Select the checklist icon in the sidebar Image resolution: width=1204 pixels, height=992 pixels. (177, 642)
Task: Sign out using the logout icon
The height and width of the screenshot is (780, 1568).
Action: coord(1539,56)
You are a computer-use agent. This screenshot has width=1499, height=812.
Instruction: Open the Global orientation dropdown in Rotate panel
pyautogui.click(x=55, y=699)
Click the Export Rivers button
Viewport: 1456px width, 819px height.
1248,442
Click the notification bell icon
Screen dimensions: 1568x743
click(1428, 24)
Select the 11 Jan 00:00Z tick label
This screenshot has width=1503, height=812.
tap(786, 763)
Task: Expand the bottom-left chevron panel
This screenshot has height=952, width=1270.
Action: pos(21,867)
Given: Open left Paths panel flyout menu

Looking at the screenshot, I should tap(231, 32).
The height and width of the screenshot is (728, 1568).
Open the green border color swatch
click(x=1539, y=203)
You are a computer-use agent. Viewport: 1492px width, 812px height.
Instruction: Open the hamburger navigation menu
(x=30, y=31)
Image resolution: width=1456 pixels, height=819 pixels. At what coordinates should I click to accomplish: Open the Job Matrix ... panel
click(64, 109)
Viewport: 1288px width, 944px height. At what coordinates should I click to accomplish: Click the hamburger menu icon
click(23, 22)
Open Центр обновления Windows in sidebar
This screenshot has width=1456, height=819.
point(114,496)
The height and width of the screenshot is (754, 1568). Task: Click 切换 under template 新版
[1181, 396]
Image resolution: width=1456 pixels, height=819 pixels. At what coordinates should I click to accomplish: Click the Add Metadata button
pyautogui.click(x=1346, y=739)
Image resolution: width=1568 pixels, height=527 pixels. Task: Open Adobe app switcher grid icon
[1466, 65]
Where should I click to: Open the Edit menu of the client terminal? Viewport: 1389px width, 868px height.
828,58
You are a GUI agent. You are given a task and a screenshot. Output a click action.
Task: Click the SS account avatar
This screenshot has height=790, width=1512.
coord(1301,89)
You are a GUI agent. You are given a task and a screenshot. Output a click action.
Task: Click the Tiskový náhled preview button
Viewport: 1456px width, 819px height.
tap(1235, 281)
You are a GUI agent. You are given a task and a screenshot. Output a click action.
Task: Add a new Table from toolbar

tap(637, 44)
☆ ☆ ☆ ☆ ☆
About this exercise:
Exactly and only the lines from the line containing "This screenshot has width=1456, height=819." through the last line of the entries should be copied, both ends included.

Answer for this exercise:
This screenshot has width=1456, height=819.
point(114,496)
The height and width of the screenshot is (754, 1568). Task: Click 切换 under template 新版
[1181, 396]
Image resolution: width=1456 pixels, height=819 pixels. At what coordinates should I click to accomplish: Click the Add Metadata button
pyautogui.click(x=1346, y=739)
Image resolution: width=1568 pixels, height=527 pixels. Task: Open Adobe app switcher grid icon
[1466, 65]
Where should I click to: Open the Edit menu of the client terminal? Viewport: 1389px width, 868px height.
828,58
You are a GUI agent. You are given a task and a screenshot. Output a click action.
Task: Click the SS account avatar
This screenshot has height=790, width=1512.
coord(1301,89)
You are a GUI agent. You are given a task and a screenshot. Output a click action.
Task: Click the Tiskový náhled preview button
Viewport: 1456px width, 819px height.
tap(1235, 281)
You are a GUI agent. You are given a task and a screenshot. Output a click action.
Task: Add a new Table from toolbar

tap(637, 44)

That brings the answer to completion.